━━━ PASSAGE SHOWN ━━━

This little book is an hilarious series of tongue in cheek observations with a solid vein of truth running through them.
It's essential reading for foreigners wanting to understand the English character.
Here are a few extracts:
'Nine hundred years ago the last invasion of England was perpetrated by the Normans. They settled, tried to integrate themselves with the indigenous population and failed.
The indigenous population then, as now, displayed an utter contempt for them not merely because they had conquered but more importantly because they had come from abroad.
Even today descendants of those Normans who think to impress with a throw-away remark about their families having "come over with the Conqueror" find themselves on the receiving end of the sort of English frost normally reserved for someone who has broken wind in a lift between floors.'
The book goes on to underline the English distrust of foreigners thus:
'Germans are megalomaniac; the Italians are hysterical and dishonest; the Spanish, lazy; the Russians gloomy; and the Scandinavians, Dutch, Belgians and Swiss, dull. Further afield English odium is no less concentrated. Americans and Australians are vulgar, Canadians are boring, and all oriental peoples inscrutable and dangerous.'
Turning to how the English perceive their own country, the author notes:
'The English have a natural distrust of the unfamiliar and nowhere is this more clearly seen than in their attitude to the geography of their own country.
Since time immemorial there has been a North-South divide in England. To the Southerner, civilaztion ends at Potters Bar. Beyond that point, he believes, the inhabitants are all ruddier in complexion, more hirsute and blunt to the point of rudeness. These traits he generously puts down to the cooler climate.

━━━

[TASK TO CARRY OUT] In the review of the book on the English character, at what place does the Southerner believe civilization ends?

━━━ EXCERPTED RECORDS ━━━

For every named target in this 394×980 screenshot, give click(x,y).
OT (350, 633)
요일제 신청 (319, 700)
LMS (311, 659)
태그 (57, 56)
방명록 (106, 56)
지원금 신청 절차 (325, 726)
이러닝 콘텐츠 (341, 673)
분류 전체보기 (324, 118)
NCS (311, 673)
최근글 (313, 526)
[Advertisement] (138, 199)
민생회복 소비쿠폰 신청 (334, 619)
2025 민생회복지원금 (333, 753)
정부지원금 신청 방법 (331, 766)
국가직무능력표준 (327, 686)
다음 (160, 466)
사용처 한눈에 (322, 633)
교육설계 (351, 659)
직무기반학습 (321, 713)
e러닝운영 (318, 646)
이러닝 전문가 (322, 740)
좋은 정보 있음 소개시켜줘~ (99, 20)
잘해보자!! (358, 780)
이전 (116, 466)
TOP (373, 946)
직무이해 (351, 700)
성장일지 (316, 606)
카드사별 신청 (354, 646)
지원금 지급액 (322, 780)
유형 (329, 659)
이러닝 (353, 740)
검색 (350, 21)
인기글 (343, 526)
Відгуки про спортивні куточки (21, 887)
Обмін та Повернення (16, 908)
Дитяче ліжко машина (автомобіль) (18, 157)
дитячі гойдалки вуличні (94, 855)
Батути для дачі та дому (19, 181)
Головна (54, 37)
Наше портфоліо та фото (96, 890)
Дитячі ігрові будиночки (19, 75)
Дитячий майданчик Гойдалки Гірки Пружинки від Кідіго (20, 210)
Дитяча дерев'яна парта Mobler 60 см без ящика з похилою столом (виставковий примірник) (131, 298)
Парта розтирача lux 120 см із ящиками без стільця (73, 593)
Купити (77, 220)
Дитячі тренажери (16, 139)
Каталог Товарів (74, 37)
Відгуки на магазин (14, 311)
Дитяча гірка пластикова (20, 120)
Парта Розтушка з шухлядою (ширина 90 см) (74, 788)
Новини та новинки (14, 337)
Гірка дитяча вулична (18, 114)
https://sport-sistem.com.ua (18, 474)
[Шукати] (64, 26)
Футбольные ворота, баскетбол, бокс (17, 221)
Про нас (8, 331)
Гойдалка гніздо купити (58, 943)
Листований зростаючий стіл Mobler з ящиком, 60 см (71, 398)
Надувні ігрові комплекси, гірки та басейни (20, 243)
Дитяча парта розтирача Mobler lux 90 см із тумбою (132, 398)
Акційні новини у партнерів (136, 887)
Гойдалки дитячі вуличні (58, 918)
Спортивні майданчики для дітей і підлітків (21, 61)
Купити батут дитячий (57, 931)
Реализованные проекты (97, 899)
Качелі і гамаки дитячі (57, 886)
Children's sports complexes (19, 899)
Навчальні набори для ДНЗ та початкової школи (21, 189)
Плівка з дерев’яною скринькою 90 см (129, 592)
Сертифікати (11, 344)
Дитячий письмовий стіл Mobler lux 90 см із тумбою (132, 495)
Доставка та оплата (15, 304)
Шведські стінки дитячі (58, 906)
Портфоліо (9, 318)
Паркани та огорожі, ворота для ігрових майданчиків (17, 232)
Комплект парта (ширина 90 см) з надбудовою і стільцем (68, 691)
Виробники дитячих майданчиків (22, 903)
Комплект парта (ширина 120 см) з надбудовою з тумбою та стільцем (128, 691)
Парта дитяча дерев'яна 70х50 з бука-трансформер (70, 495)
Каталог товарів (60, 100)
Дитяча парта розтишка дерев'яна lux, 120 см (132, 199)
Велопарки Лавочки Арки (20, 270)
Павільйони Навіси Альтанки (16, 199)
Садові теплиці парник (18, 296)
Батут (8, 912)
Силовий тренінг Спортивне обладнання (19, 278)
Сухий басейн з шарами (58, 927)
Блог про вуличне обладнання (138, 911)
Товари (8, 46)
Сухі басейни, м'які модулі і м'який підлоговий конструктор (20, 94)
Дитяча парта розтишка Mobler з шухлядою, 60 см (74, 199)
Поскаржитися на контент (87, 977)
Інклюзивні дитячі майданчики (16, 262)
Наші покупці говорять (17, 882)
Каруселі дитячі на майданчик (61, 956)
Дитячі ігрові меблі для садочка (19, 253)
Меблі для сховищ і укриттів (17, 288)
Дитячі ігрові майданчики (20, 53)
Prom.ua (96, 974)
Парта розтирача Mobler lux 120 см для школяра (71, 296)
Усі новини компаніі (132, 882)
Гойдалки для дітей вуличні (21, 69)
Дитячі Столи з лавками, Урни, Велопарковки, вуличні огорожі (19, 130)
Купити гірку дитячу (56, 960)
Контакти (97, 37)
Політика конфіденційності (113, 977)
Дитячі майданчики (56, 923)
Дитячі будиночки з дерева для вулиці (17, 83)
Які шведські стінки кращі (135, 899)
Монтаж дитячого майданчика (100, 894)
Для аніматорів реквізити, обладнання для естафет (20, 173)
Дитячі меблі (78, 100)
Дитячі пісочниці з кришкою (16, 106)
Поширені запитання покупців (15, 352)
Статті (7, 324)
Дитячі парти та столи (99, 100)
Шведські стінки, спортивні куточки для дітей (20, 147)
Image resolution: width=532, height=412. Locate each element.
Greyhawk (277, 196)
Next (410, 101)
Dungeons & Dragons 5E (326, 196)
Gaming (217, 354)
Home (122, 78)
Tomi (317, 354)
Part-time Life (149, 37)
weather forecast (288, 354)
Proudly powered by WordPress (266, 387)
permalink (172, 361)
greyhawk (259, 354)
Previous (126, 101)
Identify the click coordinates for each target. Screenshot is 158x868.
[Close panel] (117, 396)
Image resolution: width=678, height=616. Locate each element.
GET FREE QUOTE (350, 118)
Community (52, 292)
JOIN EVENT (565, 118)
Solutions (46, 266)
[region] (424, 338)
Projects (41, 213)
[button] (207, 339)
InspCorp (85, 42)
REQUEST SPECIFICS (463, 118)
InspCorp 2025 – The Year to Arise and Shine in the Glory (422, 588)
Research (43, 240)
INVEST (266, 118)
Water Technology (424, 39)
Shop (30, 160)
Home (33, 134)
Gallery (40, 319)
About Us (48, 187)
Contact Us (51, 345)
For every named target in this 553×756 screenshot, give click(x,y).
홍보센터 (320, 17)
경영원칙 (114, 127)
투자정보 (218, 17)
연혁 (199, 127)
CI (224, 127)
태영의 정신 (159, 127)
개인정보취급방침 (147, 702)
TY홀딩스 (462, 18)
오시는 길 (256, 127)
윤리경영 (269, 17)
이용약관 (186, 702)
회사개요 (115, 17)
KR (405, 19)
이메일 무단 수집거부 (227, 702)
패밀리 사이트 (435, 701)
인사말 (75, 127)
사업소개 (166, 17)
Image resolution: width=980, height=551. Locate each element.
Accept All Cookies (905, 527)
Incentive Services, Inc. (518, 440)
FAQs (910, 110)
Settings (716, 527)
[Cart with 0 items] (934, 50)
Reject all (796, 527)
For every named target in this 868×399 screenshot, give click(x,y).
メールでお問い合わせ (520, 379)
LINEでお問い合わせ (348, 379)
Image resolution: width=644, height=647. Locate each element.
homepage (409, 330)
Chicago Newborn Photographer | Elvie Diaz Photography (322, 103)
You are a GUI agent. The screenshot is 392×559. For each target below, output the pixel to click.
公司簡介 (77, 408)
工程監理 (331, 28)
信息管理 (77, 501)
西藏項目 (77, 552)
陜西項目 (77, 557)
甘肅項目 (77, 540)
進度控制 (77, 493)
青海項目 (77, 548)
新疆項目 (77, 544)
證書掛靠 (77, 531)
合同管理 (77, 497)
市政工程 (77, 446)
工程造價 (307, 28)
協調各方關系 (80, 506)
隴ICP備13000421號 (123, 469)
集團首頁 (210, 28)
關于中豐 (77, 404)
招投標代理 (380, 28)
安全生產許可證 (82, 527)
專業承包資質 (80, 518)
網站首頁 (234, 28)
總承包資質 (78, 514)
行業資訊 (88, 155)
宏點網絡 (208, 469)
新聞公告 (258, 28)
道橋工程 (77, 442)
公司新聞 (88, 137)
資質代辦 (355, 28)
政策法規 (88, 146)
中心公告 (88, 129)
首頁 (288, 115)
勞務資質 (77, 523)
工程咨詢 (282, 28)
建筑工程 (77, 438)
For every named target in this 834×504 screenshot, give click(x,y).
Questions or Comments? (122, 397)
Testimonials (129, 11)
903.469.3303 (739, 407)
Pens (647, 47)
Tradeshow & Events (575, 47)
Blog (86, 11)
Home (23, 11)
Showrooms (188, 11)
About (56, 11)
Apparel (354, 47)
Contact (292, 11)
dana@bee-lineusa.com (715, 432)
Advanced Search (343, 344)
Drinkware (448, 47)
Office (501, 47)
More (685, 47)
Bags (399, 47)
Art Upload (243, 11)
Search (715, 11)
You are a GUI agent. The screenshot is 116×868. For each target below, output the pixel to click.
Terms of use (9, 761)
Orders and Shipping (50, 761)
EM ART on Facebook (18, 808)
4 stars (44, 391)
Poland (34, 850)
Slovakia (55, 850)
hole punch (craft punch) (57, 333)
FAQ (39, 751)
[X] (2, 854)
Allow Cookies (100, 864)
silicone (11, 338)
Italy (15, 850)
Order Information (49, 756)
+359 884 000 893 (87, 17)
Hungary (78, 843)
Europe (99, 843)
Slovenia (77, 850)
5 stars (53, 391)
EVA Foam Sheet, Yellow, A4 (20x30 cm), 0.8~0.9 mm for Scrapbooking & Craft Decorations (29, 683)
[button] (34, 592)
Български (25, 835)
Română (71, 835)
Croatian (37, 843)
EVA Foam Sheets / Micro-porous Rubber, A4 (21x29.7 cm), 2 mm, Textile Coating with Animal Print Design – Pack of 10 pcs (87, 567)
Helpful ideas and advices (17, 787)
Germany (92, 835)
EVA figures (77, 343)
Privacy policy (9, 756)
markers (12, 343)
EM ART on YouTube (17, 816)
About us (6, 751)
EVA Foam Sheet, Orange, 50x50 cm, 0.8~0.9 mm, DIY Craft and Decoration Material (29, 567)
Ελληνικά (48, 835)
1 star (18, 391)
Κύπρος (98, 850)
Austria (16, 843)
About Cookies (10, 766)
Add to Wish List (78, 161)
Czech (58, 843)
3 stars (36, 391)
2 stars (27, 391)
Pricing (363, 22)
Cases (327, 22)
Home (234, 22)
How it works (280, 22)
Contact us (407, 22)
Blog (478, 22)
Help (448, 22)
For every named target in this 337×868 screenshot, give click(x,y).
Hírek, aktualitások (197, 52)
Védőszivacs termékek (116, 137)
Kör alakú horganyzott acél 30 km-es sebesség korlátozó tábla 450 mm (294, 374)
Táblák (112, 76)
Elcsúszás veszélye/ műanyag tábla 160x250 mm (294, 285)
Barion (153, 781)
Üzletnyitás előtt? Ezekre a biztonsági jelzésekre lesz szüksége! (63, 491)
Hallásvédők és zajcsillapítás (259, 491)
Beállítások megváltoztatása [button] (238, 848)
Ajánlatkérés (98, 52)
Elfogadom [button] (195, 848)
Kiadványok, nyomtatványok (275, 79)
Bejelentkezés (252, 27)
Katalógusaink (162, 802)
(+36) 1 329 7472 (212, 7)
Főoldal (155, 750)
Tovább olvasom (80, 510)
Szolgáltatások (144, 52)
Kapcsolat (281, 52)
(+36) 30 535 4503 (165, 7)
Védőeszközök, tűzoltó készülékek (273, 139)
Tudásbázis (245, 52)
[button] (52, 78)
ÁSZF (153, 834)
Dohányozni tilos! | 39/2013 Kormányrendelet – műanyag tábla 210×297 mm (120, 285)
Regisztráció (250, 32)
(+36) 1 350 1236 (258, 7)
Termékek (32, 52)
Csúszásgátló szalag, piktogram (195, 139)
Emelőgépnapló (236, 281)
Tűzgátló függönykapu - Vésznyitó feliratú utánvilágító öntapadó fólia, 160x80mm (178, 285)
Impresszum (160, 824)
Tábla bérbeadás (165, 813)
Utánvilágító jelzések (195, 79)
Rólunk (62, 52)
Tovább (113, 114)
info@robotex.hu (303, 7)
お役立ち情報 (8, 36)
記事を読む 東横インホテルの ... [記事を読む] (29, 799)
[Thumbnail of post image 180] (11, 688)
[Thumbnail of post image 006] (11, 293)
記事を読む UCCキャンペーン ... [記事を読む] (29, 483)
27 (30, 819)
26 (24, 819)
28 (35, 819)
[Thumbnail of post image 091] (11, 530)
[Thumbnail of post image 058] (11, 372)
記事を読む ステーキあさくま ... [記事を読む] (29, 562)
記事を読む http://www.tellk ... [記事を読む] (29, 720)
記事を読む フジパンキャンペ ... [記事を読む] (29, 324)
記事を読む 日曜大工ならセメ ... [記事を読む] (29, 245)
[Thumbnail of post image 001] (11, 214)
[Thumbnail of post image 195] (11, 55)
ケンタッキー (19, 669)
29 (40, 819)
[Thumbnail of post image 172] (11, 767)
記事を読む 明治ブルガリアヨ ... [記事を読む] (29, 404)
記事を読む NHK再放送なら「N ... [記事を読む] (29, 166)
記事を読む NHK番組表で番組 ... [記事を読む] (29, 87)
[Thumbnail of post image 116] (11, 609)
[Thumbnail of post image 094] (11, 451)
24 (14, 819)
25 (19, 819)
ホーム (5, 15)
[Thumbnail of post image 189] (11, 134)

━━━

[TASK RESULT] At Potters Bar.